» WHAT NEEDS TO BE DONE: Copy the records verbatim, beginning at the line containing "Click the red issue badge in the toolbar" and continuing to the end of the records, both ends included. Omit the pictures.

## BEGIN THE DATA

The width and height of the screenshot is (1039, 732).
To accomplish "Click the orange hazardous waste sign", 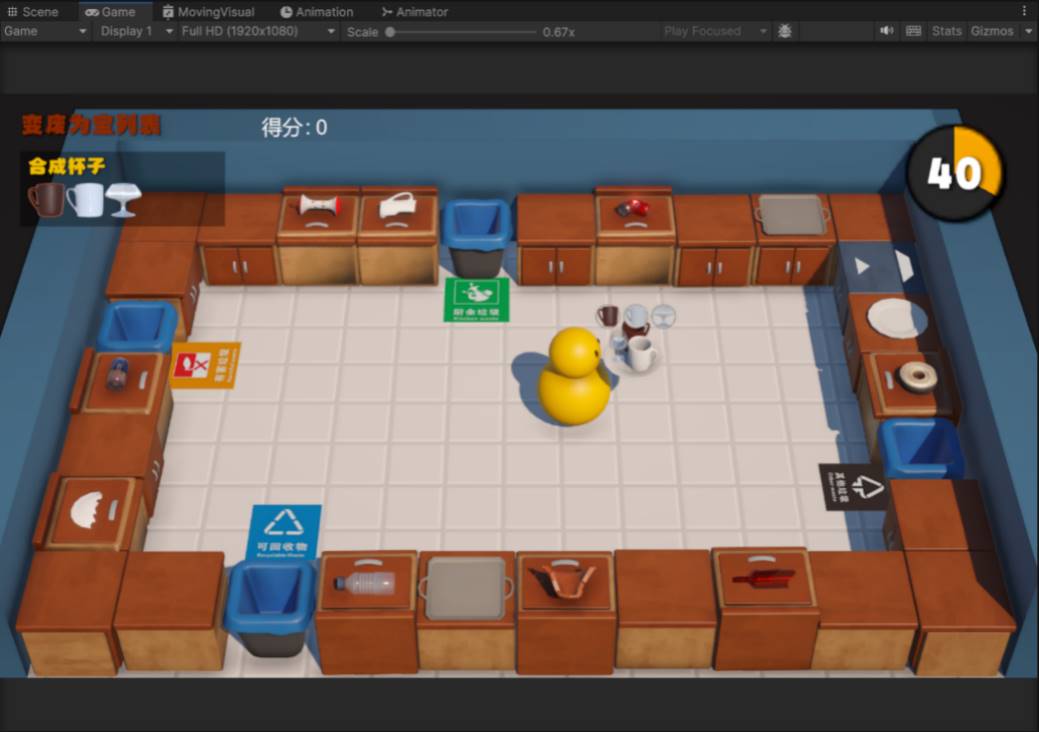I will click(204, 365).
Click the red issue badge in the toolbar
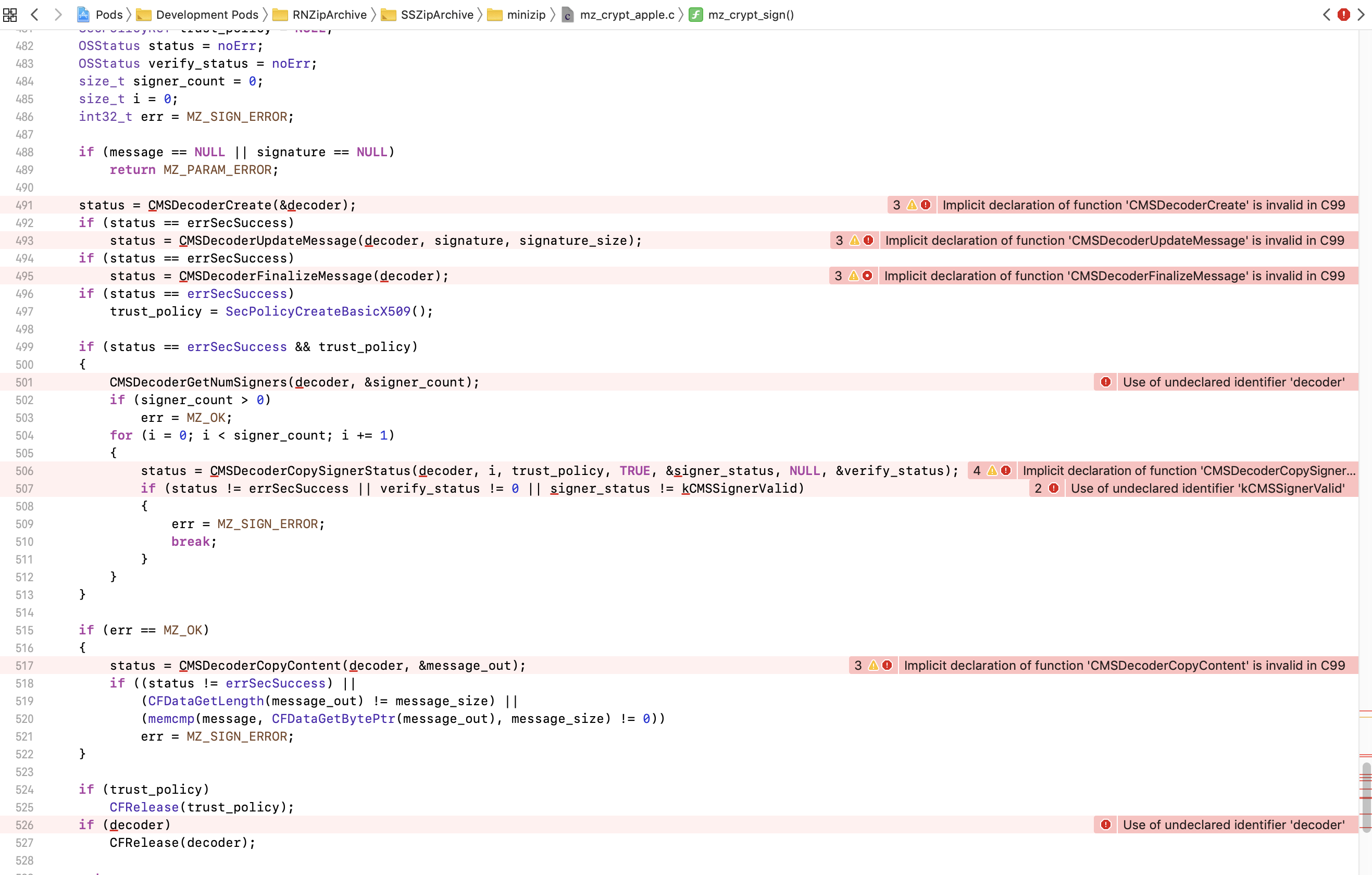 1343,15
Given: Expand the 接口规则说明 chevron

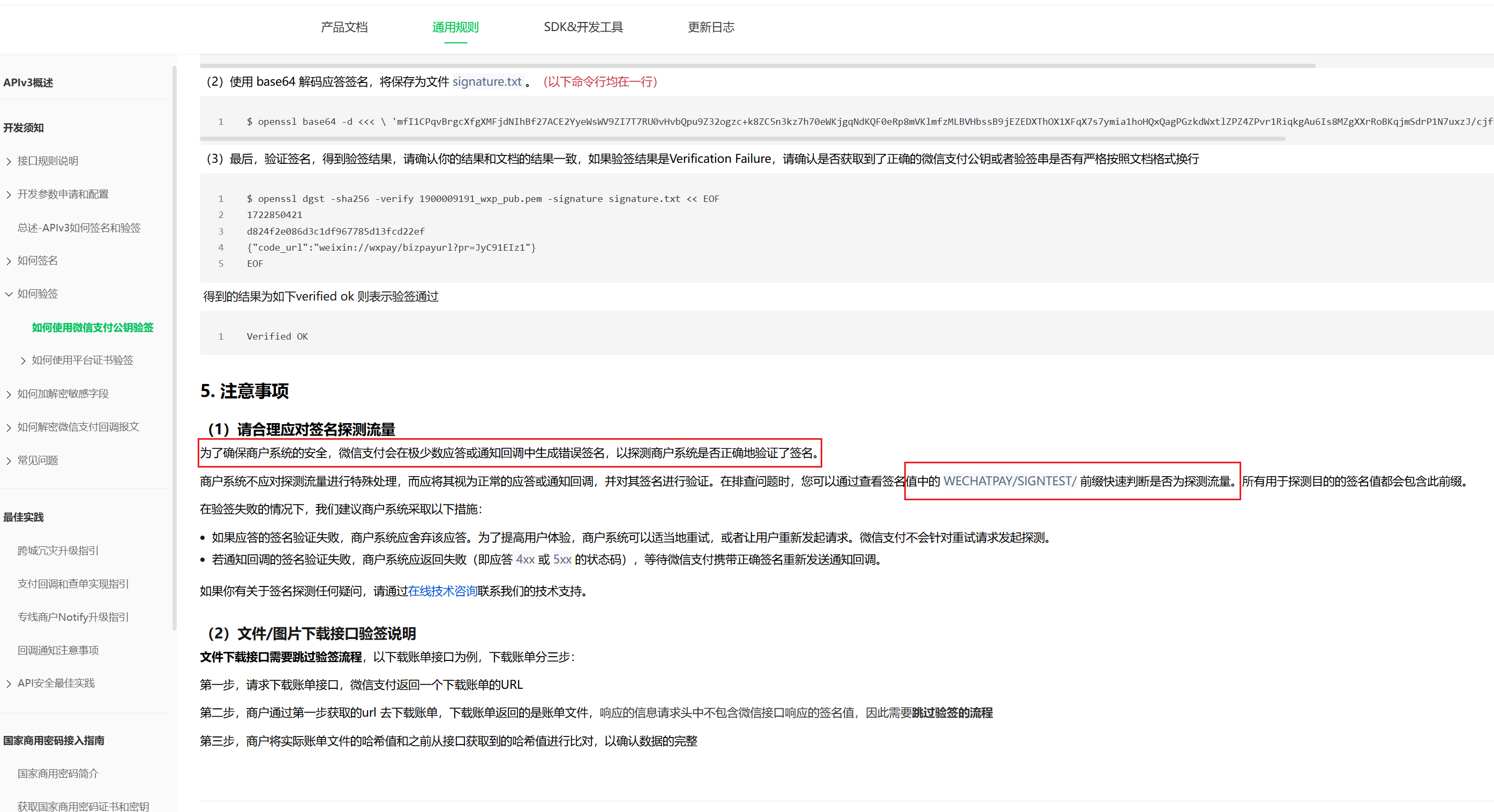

## END THE DATA

» RESULT OF THE EXERCISE:
Click the red issue badge in the toolbar
 1343,15
Given: Expand the 接口规则说明 chevron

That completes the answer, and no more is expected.